> TASK PROMPT:
The copy you print must match the listing exactly, with its pictures removed.
====== MATERIAL FOR THIS EXERCISE ======
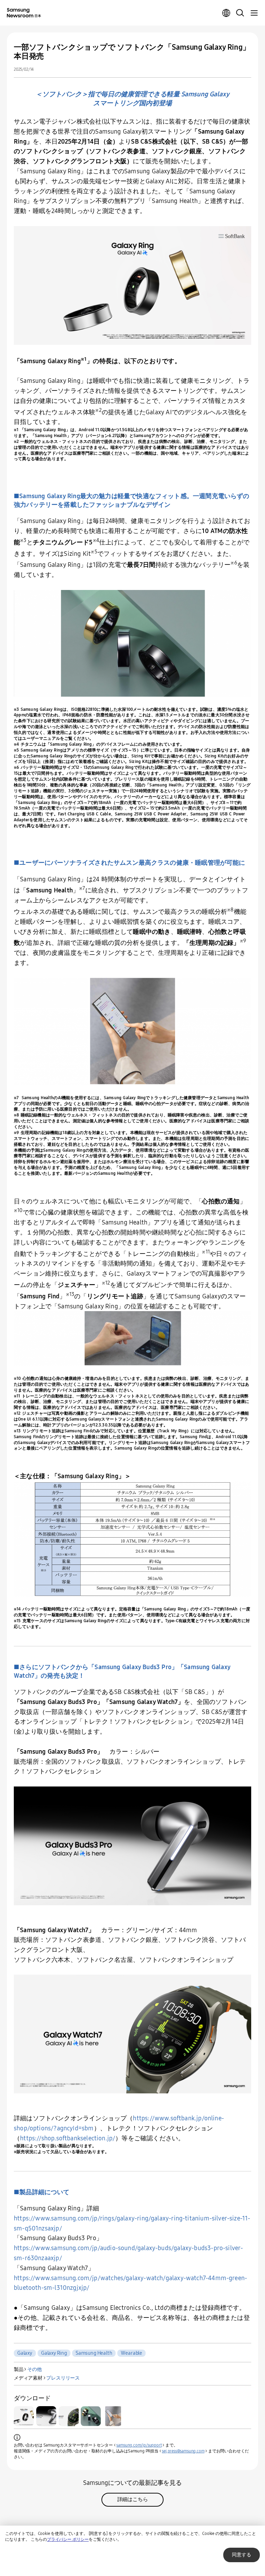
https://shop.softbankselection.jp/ (67, 2138)
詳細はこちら (132, 2499)
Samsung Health (94, 2353)
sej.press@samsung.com (183, 2451)
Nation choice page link (226, 13)
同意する (241, 2555)
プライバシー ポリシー (68, 2539)
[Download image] (24, 2416)
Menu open (254, 13)
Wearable (131, 2353)
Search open (240, 13)
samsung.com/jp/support (138, 2445)
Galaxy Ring (54, 2353)
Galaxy (24, 2353)
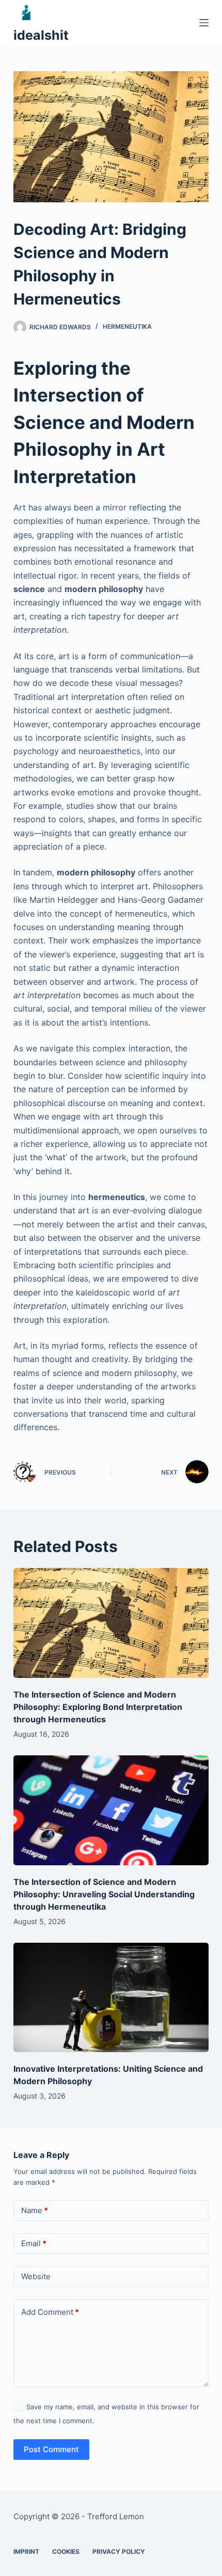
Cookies (66, 2551)
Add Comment (50, 2312)
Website (36, 2276)
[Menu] (204, 22)
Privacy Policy (118, 2551)
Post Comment (51, 2449)
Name (34, 2210)
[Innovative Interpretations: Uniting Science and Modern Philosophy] (111, 1998)
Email (33, 2243)
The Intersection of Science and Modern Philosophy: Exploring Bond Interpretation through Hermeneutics (97, 1706)
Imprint (26, 2551)
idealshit (41, 35)
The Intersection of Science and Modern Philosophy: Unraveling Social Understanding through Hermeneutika (104, 1894)
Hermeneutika (127, 326)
======
> ANSWER:
https://shop.softbankselection.jp/ (67, 2138)
詳細はこちら (132, 2499)
Samsung Health (94, 2353)
sej.press@samsung.com (183, 2451)
Nation choice page link (226, 13)
同意する (241, 2555)
プライバシー ポリシー (68, 2539)
[Download image] (24, 2416)
Menu open (254, 13)
Wearable (131, 2353)
Search open (240, 13)
samsung.com/jp/support (138, 2445)
Galaxy Ring (54, 2353)
Galaxy (24, 2353)
Cookies (66, 2551)
Add Comment (50, 2312)
Website (36, 2276)
[Menu] (204, 22)
Privacy Policy (118, 2551)
Post Comment (51, 2449)
Name (34, 2210)
[Innovative Interpretations: Uniting Science and Modern Philosophy] (111, 1998)
Email (33, 2243)
The Intersection of Science and Modern Philosophy: Exploring Bond Interpretation through Hermeneutics (97, 1706)
Imprint (26, 2551)
idealshit (41, 35)
The Intersection of Science and Modern Philosophy: Unraveling Social Understanding through Hermeneutika (104, 1894)
Hermeneutika (127, 326)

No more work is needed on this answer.